Percaya atau tidak, aku kemudian menikah dengan seorang pria yang jauh lebih tua dari usia Abah, yang belum pernah kukenal sebelumnya.

Dari matanya, Abah sangat berharap aku mau menerima pernikahan ini. Aku kasihan dengan Abah. Aku berpikir, dengan aku menerima pinangan ini, sudah berkurang beban Abah untuk mencukupi satu mulut.

Dan taruban-pun digelar. Pinangan dan bunga-bunga dironce. Janur dipasang gagah di ujung desa. Abah sibuk bersalam-salaman dengan kerabat besan. Usin duduk sendirian , bingung menatap hiruk pikuk orang. Calon suamiku, Kang Dayat, memakai jas hitam dan kopiah. Semua tamu memujinya ganteng. Kecuali aku. Entahlah, mungkin karena semua ini tidak diawali oleh cinta.
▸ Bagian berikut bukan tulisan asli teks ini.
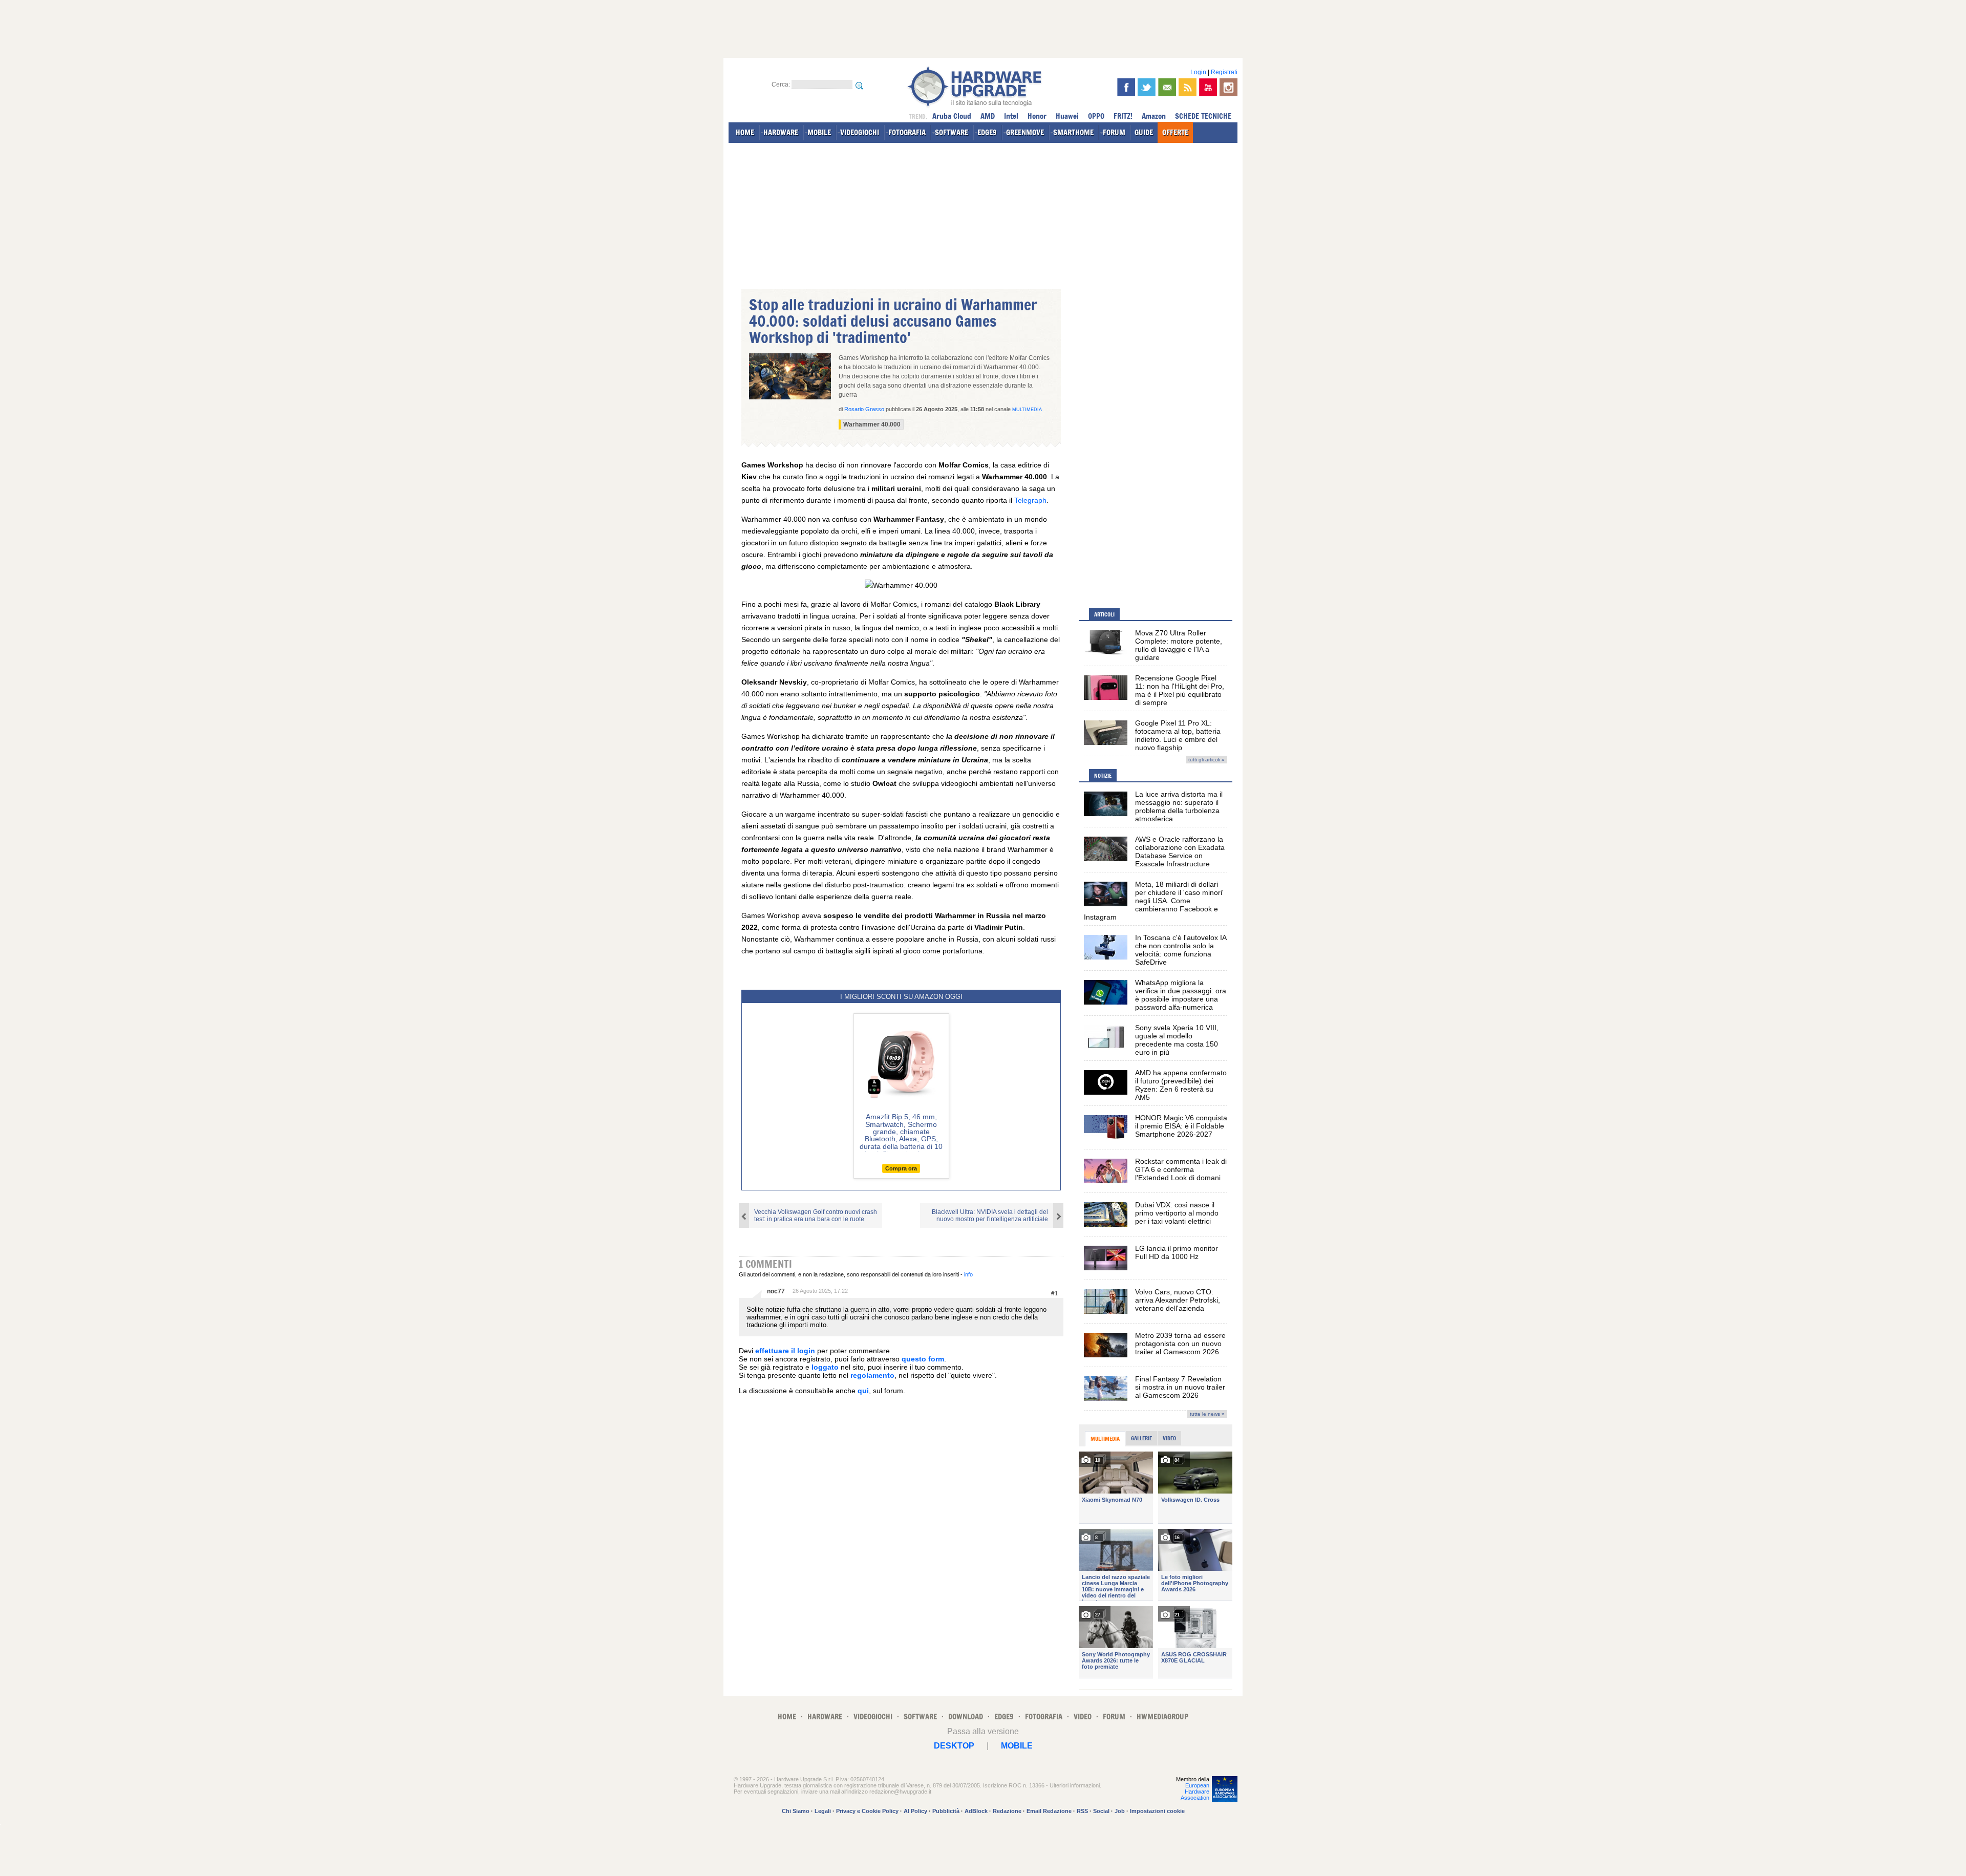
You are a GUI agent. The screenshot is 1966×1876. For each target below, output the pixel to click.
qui (863, 1391)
“ Saya terima nikahnya Wati binti Thoyib dengan mas kawin seperangkat alat sholat…”

Kami menikah.
Di usia yang sebelia itu, aku masih ingin tahu banyak dunia luar. Tentang keindahan kota, sekolah sampai tingkat tinggi, dan lain-lain , agar hidupku tidak lagi nelangsa seperti pesan Emak.

Apa lacur, hidupku tak jauh dari mengangkang di ranjang, meneteki suami (berhubung kami belum dikaruniai anak) , dan berbenah di rumah Kang Dayat.
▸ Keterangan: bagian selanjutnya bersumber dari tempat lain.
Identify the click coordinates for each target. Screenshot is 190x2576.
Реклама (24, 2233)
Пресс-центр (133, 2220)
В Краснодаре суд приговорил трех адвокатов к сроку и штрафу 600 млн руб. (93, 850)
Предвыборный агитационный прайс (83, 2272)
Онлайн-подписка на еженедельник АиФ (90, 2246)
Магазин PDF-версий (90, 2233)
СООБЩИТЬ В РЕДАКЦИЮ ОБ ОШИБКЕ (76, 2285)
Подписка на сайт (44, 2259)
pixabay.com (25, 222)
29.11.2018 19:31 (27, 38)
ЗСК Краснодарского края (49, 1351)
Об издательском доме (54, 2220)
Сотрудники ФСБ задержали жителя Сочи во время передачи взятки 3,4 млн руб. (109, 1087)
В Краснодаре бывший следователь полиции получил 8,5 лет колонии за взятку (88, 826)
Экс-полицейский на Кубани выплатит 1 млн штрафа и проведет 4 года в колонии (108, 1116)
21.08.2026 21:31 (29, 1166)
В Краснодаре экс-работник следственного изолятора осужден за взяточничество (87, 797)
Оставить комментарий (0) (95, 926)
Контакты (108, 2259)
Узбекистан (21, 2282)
Semenjak tinggal serumah dengan Kang Dayat, aku jarang bersilaturahmi dengan Abah dan Usin di desa. Selain aku buta akan rute jalan, aku juga menghormati Kang Dayat. Aku tidak mau mencuri-curi waktu untuk keluar saat dia tak ada di rumah.

Secara garis besar, Kang Dayat baik. Dia mencukupi semua kebutuhanku. Mulai dari rumah yang kami tempati, makan minum, sampai ke perhiasan. Kang Dayat sering membawa uang gepokan ke rumah. Aku kaget bukan kepalang. Dengan tangan bergetar, aku memegang gepokan uang itu. Baru kali itu dalam hidupku, aku melihat dan memegang uang sebanyak itu !

Banyak sifat dari Kang Dayat yang aku teladani. Dia penyabar, dan bicaranya seperti orang kota yang halus dan santun. Berbeda dengan aku yang terkesan urakan dan kasar. Bahkan aku biasa berteriak-teriak saat memanggil Abah di ladang untuk makan. Atau mengingatkan Usin untuk mencari kayu bakar.

Kang Dayat kadang membawakanku sisir tanduk kerbau dan pupur mangir. Dia bilang aku cantik, dan akan semakin cantik jika dandan. Ah…tiba-tiba aku jadi ingat Emak. Dulu rambut ini Emak yang menyisir. Kini, aku terpaksa menata rambutku sendiri dan memberi pupur di pipiku yang ranum. Hanya satu yang belum aku bisa, mengepang rambut. Rindu rasanya dikepang Emak di bale-bale rumah.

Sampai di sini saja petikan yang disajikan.